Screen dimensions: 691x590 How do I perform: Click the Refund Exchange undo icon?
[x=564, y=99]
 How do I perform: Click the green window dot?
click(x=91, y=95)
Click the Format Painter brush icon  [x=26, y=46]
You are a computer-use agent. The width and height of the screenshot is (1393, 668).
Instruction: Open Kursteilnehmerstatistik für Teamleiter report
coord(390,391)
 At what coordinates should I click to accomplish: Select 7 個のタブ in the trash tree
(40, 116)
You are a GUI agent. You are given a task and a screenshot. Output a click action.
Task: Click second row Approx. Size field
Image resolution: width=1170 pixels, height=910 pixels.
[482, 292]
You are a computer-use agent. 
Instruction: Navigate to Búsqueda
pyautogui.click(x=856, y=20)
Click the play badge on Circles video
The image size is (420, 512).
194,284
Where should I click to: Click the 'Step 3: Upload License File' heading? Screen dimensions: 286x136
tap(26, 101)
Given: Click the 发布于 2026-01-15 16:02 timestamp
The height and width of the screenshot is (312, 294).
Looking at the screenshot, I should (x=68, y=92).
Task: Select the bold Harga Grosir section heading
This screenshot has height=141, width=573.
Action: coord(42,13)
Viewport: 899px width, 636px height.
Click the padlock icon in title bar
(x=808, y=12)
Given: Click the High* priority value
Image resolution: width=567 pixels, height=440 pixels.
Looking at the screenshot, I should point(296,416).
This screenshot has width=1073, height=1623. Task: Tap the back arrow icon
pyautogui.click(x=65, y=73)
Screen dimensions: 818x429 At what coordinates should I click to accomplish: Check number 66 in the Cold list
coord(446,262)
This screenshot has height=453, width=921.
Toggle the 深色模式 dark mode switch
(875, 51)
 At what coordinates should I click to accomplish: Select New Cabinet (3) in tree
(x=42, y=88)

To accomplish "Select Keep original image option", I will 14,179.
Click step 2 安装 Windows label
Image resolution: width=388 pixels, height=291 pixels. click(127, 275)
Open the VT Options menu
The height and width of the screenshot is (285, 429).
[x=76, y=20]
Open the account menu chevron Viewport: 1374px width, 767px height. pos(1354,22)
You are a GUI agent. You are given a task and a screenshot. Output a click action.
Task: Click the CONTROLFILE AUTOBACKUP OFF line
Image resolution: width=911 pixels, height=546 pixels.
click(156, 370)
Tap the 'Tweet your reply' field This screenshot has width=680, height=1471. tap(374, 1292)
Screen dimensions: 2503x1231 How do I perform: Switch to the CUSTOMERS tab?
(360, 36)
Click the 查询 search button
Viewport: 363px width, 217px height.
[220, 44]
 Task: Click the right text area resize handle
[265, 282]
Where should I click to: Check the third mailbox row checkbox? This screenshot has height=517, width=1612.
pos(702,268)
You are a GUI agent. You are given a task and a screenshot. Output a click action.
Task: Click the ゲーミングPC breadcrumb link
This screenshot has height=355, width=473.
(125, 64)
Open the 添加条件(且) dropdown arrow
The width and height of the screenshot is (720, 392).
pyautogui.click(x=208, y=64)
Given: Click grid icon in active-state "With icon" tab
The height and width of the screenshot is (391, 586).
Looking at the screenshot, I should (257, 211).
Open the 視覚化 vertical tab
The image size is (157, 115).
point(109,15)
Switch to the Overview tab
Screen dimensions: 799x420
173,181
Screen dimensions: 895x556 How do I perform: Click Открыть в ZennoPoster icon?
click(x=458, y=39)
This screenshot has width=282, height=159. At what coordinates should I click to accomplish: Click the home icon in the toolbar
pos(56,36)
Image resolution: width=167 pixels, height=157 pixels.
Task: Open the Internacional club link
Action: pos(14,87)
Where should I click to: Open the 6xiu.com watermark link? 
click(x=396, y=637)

* [TASK STATEMENT]
Render the lines above as a numbered list, omitting any blank lines.

* [RESULT]
1. Screen dimensions: 691x590 How do I perform: Click the Refund Exchange undo icon?
2. [x=564, y=99]
3.  How do I perform: Click the green window dot?
4. click(x=91, y=95)
5. Click the Format Painter brush icon  [x=26, y=46]
6. You are a computer-use agent. The width and height of the screenshot is (1393, 668).
7. Instruction: Open Kursteilnehmerstatistik für Teamleiter report
8. coord(390,391)
9.  At what coordinates should I click to accomplish: Select 7 個のタブ in the trash tree
10. (40, 116)
11. You are a GUI agent. You are given a task and a screenshot. Output a click action.
12. Task: Click second row Approx. Size field
13. Image resolution: width=1170 pixels, height=910 pixels.
14. [482, 292]
15. You are a computer-use agent. 
16. Instruction: Navigate to Búsqueda
17. pyautogui.click(x=856, y=20)
18. Click the play badge on Circles video
19. The image size is (420, 512).
20. 194,284
21. Where should I click to: Click the 'Step 3: Upload License File' heading? Screen dimensions: 286x136
22. tap(26, 101)
23. Given: Click the 发布于 2026-01-15 16:02 timestamp
24. The height and width of the screenshot is (312, 294).
25. Looking at the screenshot, I should (x=68, y=92).
26. Task: Select the bold Harga Grosir section heading
27. This screenshot has height=141, width=573.
28. Action: coord(42,13)
29. Viewport: 899px width, 636px height.
30. Click the padlock icon in title bar
31. (x=808, y=12)
32. Given: Click the High* priority value
33. Image resolution: width=567 pixels, height=440 pixels.
34. Looking at the screenshot, I should point(296,416).
35. This screenshot has width=1073, height=1623. Task: Tap the back arrow icon
36. pyautogui.click(x=65, y=73)
37. Screen dimensions: 818x429 At what coordinates should I click to accomplish: Check number 66 in the Cold list
38. coord(446,262)
39. This screenshot has height=453, width=921.
40. Toggle the 深色模式 dark mode switch
41. (875, 51)
42.  At what coordinates should I click to accomplish: Select New Cabinet (3) in tree
43. (x=42, y=88)
44. To accomplish "Select Keep original image option", I will 14,179.
45. Click step 2 安装 Windows label
46. Image resolution: width=388 pixels, height=291 pixels. click(127, 275)
47. Open the VT Options menu
48. The height and width of the screenshot is (285, 429).
49. [x=76, y=20]
50. Open the account menu chevron Viewport: 1374px width, 767px height. pos(1354,22)
51. You are a GUI agent. You are given a task and a screenshot. Output a click action.
52. Task: Click the CONTROLFILE AUTOBACKUP OFF line
53. Image resolution: width=911 pixels, height=546 pixels.
54. click(156, 370)
55. Tap the 'Tweet your reply' field This screenshot has width=680, height=1471. tap(374, 1292)
56. Screen dimensions: 2503x1231 How do I perform: Switch to the CUSTOMERS tab?
57. (360, 36)
58. Click the 查询 search button
59. Viewport: 363px width, 217px height.
60. [220, 44]
61.  Task: Click the right text area resize handle
62. [265, 282]
63. Where should I click to: Check the third mailbox row checkbox? This screenshot has height=517, width=1612.
64. pos(702,268)
65. You are a GUI agent. You are given a task and a screenshot. Output a click action.
66. Task: Click the ゲーミングPC breadcrumb link
67. This screenshot has height=355, width=473.
68. (125, 64)
69. Open the 添加条件(且) dropdown arrow
70. The width and height of the screenshot is (720, 392).
71. pyautogui.click(x=208, y=64)
72. Given: Click grid icon in active-state "With icon" tab
73. The height and width of the screenshot is (391, 586).
74. Looking at the screenshot, I should (257, 211).
75. Open the 視覚化 vertical tab
76. The image size is (157, 115).
77. point(109,15)
78. Switch to the Overview tab
79. Screen dimensions: 799x420
80. 173,181
81. Screen dimensions: 895x556 How do I perform: Click Открыть в ZennoPoster icon?
82. click(x=458, y=39)
83. This screenshot has width=282, height=159. At what coordinates should I click to accomplish: Click the home icon in the toolbar
84. pos(56,36)
85. Image resolution: width=167 pixels, height=157 pixels.
86. Task: Open the Internacional club link
87. Action: pos(14,87)
88. Where should I click to: Open the 6xiu.com watermark link? 
89. click(x=396, y=637)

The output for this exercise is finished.